基于尺寸效应与界面效应研究吸附水对介孔载药体系的影响

Compared to their crystalline form, amorphous drugs can effectively enhance the solubility and dissolution of poorly water-soluble drugs. From the thermodynamic perspective, amorphous materials are metastable and tend to revert back to the more stable crystalline forms. Therefore, it is crucial to maintain the physical stability of amorphous drugs. Due to the nanoconfinement effect, loading drugs into the mesoporous materials can be one of effective techniques to inhibit the crystallization of amorphous drugs. Dimensional and interfacial factors both influence the molecular mobility of amorphous drugs in the nanopore matrices, and ultimately decide their physical stability and release behaviors. Adsorbed water has been reported to prominently affect the release behavior of amorphous drug in the nanopore matrices and effectively overcome the problem of incomplete release of drugs from mesoporous systems. However, mechanisms for the effect of water on mesoporous formulations still lack fully understanding. In this proposal, the effect of absorbed water will be further investigated from the perspective of dimensional and interfacial effects. With the aid of thermodynamic and kinetic measurement techniques, the effects of absorbed water on the molecular mobility of amorphous drugs as well as the interactions between drug molecules and pore walls can be systematically investigated. This work further demonstrates whether effect of adsorbed water exhibit strong dependence upon the dimension and wall structure of nanopores in mesoporous systems. This work is relevant for understanding the effects of adsorbed water on the physical stability and release behaviors of amorphous drugs in mesoporous systems. In summary, the goal of this work is to achieve the controlled-release by utilizing adsorbed water molecule and rationally design the mesoporous materials-based drug delivery systems.
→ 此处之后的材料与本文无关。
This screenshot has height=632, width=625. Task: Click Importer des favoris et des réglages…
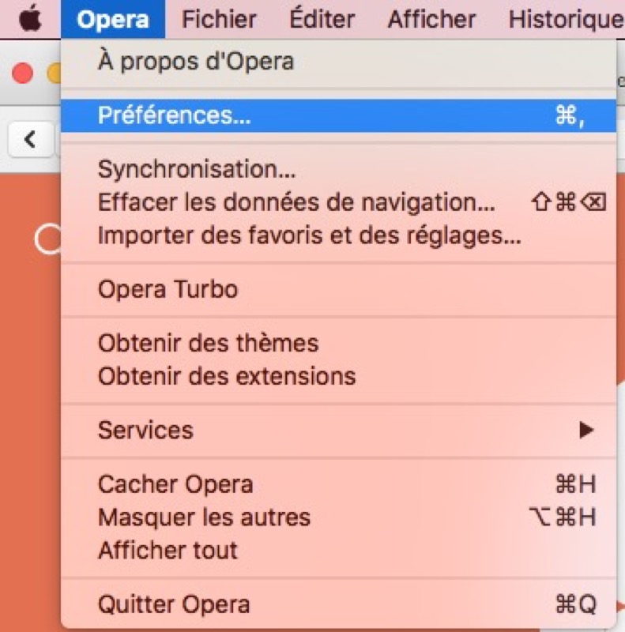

相比晶态形式，药物无定形态可有效改善难溶性药物的溶解度和溶出。但无定形态处于热力学非稳态，易于发生结晶。如何有效维持其物理稳定性极为重要。在众多技术手段中，利用介孔材料纳米孔道的受限效应可有效抑制无定形药物结晶。尺寸效应和界面效应共同影响纳米孔道中药物分子运动，并最终决定其物理稳定性和药物释放。研究表明纳米孔道中吸附水亦可显著影响纳米孔道药物释放，并有效解决纳米孔道药物非完全释放的问题。但水对介孔载药体系影响的内在机制尚未完全清楚。本项目拟从尺寸效应和界面效应的角度深入研究水对介孔载药体系的影响，结合热力学和动力学的手段系统研究水对纳米孔道中的药物分子运动以及药物-孔道壁相互作用的影响，并阐明吸附水作用机制的孔道尺寸和孔道壁结构依赖性。有助于进一步揭示吸附水对纳米孔道中药物物理稳定性及释放影响的内在机制，为合理利用水分子本身的性质来最终实现药物的控释以及理性设计介孔载药体系提供理论指导。
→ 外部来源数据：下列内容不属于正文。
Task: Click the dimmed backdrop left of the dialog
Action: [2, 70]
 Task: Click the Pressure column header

相比晶态形式，药物无定形态可有效改善难溶性药物的溶解度和溶出。但无定形态处于热力学非稳态，易于发生结晶。如何有效维持其物理稳定性极为重要。本项目研究包括介孔载药体系在内的多种无定形药物制剂的结晶动力学和物理稳定性。本项目围绕无定形药物物理稳定性开展研究，并系统阐述了表面效应和尺寸效应对无定形药物结晶的影响，在研究中引入分子运动这一关键因素，初步构建了分子运动、表面效应等因素在内的无定形药物制剂物理稳定性模型。 此外，本项目还研究了界面效应对无定形药物溶出的影响及其内在机制探讨。本项目有助于进一步加深对无定形药物制剂物理稳定性和溶出的机制研究，为无定形药物制备、贮存、使用提供理论指导。